Find all the lines in the material below with the word "circle", and copy them.

• SOURCE RECORDS:
● ● ● ● ● ● ●

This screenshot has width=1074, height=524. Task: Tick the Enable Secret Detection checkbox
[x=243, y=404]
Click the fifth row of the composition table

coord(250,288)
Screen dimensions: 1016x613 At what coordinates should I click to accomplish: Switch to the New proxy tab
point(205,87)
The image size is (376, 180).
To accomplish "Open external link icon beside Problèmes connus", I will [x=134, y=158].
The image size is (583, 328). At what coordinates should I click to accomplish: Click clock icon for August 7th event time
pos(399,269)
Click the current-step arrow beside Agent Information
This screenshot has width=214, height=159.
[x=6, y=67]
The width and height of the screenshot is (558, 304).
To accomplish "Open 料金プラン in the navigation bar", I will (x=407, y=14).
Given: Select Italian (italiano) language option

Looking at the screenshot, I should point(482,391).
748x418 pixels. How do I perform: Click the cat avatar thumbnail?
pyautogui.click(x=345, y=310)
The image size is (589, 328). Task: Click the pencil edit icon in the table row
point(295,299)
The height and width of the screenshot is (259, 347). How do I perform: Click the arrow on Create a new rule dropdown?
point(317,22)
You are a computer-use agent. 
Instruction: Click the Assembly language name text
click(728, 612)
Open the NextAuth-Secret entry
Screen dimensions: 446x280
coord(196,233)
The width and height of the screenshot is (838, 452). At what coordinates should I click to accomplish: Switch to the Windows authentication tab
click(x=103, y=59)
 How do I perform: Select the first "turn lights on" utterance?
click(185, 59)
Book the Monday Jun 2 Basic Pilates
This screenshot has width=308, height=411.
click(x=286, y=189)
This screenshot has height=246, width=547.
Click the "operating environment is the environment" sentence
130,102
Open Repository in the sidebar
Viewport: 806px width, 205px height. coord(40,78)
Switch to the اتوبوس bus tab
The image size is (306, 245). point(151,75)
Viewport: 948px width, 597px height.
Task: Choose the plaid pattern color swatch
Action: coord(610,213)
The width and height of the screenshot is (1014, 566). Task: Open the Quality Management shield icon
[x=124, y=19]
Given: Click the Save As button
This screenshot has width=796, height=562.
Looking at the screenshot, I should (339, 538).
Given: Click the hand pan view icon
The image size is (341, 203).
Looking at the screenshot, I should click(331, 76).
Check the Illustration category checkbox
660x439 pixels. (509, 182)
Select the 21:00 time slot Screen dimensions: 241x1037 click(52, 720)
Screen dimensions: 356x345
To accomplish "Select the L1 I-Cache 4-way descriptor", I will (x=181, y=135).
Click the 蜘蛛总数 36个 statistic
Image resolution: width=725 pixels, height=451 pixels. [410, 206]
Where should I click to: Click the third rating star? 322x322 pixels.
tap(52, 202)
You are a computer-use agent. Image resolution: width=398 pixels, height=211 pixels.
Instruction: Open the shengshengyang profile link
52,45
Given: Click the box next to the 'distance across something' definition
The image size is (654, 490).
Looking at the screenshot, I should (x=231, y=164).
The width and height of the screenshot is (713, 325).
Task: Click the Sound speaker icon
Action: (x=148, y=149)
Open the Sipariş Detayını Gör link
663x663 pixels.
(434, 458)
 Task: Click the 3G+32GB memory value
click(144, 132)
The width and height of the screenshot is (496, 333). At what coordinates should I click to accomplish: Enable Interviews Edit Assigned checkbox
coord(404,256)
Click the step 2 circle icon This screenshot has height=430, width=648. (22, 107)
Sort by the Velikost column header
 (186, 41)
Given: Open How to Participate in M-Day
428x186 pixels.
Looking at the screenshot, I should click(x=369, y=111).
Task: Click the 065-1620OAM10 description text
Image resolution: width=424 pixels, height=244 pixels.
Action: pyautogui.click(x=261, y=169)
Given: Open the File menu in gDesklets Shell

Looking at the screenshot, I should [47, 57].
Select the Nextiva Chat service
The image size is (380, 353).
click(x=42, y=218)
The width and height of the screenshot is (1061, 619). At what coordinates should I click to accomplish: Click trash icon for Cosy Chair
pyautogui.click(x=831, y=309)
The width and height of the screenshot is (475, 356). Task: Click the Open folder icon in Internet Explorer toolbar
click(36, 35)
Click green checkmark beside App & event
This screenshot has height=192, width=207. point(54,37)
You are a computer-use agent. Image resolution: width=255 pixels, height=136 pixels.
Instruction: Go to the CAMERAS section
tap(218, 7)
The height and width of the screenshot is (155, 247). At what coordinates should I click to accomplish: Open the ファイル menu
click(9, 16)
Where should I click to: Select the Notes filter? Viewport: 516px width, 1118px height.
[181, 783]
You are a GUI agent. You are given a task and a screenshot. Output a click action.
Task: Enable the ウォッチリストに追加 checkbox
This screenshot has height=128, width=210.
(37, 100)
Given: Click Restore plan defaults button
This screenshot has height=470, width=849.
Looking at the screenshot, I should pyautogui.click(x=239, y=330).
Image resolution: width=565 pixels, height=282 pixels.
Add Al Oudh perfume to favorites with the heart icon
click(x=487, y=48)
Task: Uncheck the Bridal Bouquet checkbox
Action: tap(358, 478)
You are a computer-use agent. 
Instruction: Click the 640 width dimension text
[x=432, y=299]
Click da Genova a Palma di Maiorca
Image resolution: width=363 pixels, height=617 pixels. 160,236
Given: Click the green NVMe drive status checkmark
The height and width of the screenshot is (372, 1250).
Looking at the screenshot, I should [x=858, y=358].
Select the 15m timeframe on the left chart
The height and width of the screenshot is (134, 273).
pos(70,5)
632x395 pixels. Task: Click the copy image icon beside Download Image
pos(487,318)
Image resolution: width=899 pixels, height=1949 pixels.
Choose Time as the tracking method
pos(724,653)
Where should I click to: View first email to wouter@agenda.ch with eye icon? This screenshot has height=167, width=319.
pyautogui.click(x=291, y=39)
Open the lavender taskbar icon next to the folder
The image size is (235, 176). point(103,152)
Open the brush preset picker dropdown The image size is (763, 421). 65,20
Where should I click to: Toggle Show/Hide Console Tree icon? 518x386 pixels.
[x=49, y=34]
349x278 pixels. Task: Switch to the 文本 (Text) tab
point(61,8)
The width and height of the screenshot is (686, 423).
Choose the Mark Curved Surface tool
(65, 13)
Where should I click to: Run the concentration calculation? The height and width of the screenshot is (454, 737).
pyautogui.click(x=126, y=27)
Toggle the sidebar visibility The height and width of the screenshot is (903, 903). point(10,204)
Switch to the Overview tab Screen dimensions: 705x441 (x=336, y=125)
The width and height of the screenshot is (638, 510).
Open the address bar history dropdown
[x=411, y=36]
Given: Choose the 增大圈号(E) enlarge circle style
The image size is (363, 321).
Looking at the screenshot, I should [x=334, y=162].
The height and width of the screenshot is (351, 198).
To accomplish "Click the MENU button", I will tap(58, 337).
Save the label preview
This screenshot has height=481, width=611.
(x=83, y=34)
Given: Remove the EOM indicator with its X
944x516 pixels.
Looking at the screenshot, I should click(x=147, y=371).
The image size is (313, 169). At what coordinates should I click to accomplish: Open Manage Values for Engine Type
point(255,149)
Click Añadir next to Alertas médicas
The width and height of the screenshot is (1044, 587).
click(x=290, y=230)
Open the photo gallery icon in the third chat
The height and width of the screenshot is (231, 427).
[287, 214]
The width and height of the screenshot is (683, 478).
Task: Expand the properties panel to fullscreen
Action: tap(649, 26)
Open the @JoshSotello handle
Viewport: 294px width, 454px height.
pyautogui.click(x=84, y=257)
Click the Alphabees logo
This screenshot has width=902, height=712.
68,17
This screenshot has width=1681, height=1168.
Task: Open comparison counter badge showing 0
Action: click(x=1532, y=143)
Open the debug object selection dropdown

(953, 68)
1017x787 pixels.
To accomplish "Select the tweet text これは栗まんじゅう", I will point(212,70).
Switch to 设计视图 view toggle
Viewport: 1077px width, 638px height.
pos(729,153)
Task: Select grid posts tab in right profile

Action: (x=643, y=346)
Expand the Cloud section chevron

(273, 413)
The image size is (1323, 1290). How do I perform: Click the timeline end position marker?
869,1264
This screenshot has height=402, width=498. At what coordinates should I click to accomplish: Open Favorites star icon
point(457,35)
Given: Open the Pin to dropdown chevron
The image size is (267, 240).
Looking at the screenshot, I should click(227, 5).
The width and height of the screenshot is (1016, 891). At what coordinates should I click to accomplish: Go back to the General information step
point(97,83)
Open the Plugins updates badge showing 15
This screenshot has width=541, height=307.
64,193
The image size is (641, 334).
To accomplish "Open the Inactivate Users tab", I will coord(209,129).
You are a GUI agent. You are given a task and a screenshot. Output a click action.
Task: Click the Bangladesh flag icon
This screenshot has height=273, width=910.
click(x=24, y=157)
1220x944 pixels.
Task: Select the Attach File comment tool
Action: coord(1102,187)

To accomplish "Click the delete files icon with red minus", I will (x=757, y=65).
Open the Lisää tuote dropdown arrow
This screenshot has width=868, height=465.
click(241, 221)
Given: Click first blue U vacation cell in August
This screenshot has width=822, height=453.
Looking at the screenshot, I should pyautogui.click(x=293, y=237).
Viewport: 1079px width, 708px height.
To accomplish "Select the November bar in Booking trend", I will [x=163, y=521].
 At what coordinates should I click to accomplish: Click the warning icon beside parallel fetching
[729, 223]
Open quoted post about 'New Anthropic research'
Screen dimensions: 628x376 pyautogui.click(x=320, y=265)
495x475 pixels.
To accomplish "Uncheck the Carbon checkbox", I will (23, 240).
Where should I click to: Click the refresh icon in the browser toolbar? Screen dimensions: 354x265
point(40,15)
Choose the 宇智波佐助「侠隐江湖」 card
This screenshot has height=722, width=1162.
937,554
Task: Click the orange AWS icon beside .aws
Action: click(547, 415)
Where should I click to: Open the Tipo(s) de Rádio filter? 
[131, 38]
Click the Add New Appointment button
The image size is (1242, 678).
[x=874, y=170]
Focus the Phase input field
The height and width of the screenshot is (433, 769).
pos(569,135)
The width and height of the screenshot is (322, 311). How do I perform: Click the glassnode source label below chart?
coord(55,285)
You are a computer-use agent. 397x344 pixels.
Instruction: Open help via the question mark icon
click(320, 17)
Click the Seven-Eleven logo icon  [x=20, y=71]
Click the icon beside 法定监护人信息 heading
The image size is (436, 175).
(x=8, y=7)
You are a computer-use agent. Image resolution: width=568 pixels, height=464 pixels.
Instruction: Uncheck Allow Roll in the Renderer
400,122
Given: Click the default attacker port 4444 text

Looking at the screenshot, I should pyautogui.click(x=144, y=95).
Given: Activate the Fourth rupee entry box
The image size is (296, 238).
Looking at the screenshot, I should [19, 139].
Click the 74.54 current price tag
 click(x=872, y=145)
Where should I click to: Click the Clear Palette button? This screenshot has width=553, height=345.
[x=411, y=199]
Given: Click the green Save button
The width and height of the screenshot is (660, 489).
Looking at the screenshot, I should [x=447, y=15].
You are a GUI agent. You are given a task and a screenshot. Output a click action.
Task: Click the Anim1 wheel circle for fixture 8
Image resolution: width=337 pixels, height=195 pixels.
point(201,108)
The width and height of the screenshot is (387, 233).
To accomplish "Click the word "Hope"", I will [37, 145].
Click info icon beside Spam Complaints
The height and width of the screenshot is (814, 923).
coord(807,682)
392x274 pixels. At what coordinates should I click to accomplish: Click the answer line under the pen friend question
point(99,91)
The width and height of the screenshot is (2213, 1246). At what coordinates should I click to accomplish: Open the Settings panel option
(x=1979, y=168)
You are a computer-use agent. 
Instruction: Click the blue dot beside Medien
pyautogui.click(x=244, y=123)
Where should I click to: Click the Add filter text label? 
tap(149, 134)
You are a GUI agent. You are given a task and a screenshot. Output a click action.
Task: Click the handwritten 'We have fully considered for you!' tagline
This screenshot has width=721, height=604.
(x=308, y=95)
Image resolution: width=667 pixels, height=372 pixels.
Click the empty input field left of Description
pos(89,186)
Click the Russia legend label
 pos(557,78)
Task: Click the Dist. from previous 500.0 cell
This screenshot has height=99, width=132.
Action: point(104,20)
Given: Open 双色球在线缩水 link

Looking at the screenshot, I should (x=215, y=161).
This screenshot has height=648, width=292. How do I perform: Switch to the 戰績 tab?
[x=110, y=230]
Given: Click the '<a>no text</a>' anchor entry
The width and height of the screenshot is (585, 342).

● ● ● ● ● ● ●

• COMPLETED EXERCISE:
Click the step 2 circle icon This screenshot has height=430, width=648. (22, 107)
Given: Choose the 增大圈号(E) enlarge circle style
Task: Click the Anim1 wheel circle for fixture 8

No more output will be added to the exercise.